Knowing that Kang was giving the show a more Western feel, Cudlitz took inspiration from films like The Searchers and Shane for how to frame some of the scenes. A significant part of the episode was developing Daryl's backstory and why he had separated from the groups, as well as how he would be re-integrated. Norman Reedus, the actor that plays Daryl, scriptwriter Vivian Tse, and Cudlitz had various ideas of how these elements should play out, and the three worked to create a cohesive story that will be developed upon. Cudlitz was also responsible in this episode of making sure that an X-shaped scar on Daryl was featured, mimicking one seen on Michonne's back in the previous episode. Cudlitz did not fully explain the significance of the marks but indicated they were tied to the breakdown of the relationship between Michonne, Maggie, and Daryl during the time jump.

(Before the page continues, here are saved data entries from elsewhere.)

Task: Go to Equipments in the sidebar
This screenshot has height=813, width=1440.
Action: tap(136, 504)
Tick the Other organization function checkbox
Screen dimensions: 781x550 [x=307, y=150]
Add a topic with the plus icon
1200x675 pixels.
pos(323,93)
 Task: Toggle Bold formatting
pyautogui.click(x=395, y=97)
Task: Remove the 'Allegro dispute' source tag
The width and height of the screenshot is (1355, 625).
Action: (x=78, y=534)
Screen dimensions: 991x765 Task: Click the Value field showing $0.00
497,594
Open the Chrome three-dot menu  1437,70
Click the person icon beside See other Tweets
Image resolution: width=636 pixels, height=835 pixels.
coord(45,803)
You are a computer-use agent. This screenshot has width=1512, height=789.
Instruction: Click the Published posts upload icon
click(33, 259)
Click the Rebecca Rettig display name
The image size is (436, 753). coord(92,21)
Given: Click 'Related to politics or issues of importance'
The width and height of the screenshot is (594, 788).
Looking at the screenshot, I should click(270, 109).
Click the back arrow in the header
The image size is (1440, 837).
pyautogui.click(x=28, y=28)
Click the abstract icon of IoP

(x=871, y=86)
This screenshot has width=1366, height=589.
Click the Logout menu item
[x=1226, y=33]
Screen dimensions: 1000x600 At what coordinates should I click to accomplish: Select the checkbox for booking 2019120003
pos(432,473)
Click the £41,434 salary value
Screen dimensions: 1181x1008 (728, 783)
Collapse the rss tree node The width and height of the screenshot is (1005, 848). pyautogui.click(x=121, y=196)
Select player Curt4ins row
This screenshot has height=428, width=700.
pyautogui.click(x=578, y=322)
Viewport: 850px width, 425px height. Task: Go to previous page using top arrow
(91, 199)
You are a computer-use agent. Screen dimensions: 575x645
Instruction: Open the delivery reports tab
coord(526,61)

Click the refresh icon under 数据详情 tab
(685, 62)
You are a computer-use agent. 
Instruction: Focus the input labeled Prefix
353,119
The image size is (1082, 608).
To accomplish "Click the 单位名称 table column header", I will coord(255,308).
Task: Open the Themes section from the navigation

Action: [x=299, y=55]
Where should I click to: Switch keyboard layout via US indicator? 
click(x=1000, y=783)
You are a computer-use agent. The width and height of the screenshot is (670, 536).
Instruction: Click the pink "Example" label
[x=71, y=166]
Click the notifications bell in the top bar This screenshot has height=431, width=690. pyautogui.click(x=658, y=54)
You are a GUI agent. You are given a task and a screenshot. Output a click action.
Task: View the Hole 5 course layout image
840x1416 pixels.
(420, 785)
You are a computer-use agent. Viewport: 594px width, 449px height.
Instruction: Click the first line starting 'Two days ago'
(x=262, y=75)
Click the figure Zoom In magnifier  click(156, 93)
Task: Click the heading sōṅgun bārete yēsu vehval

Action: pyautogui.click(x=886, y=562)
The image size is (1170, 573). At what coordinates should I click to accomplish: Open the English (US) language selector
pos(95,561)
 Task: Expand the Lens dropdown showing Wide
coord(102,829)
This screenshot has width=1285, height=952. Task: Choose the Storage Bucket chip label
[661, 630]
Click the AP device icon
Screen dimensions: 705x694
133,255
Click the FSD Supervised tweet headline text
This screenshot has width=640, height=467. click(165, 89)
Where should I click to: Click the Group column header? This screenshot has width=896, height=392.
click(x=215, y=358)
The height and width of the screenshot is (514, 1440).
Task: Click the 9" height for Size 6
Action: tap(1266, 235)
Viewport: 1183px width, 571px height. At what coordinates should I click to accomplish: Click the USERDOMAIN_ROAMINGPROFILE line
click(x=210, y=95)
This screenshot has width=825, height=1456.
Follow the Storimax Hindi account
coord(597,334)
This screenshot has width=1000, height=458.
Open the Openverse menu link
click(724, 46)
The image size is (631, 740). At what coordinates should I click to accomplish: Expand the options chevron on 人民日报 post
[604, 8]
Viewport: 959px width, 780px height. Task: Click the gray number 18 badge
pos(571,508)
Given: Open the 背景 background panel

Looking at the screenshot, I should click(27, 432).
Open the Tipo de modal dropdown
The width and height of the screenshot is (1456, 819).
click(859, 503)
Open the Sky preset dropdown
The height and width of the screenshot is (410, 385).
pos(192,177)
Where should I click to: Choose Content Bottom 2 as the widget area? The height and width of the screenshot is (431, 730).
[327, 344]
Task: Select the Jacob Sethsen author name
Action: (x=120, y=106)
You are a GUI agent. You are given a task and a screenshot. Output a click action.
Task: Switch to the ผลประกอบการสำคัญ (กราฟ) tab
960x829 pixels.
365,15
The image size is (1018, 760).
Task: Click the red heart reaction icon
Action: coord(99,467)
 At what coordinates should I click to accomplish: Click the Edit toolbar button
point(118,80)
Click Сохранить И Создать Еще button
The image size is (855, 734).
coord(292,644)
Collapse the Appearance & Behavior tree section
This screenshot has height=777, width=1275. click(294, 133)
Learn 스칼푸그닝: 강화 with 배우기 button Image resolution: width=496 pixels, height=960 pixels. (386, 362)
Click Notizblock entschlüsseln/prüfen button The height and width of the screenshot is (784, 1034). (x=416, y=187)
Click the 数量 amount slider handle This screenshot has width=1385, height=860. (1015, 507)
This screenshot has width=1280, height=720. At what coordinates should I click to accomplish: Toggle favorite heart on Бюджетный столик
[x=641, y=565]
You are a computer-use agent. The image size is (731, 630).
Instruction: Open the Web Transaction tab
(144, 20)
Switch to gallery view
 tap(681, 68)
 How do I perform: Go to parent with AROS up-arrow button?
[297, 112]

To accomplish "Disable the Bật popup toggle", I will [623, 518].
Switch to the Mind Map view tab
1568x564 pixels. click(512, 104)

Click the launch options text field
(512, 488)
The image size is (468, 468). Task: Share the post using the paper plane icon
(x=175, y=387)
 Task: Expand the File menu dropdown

The episode features a cameo appearance from C. Thomas Howell, who took the role after being asked by Cudlitz, as they "needed someone who could ride a horse and act." Cudlitz and Howell are friends and they previously worked together on Southland.

==Reception==
===Critical reception===
"Stradivarius" received generally positive reviews from critics. On Rotten Tomatoes, the episode has an approval rating of 79% with an average score of 6.03 out of 10, based on 16 reviews. The critical consensus reads: "Stradivarius" efficiently sets the board for promising developments and provides a welcome spotlight for Daryl Dixon, but some viewers may feel The Walking Dead is sacrificing organic narrative development and stalling for time with contrivances.

===Ratings===
"Stradivarius" received a total viewership of 4.79 million with a 1.8 rating in adults aged 18–49. It was the highest-rated cable program of the night, however, the episode dropped in viewership from the previous week.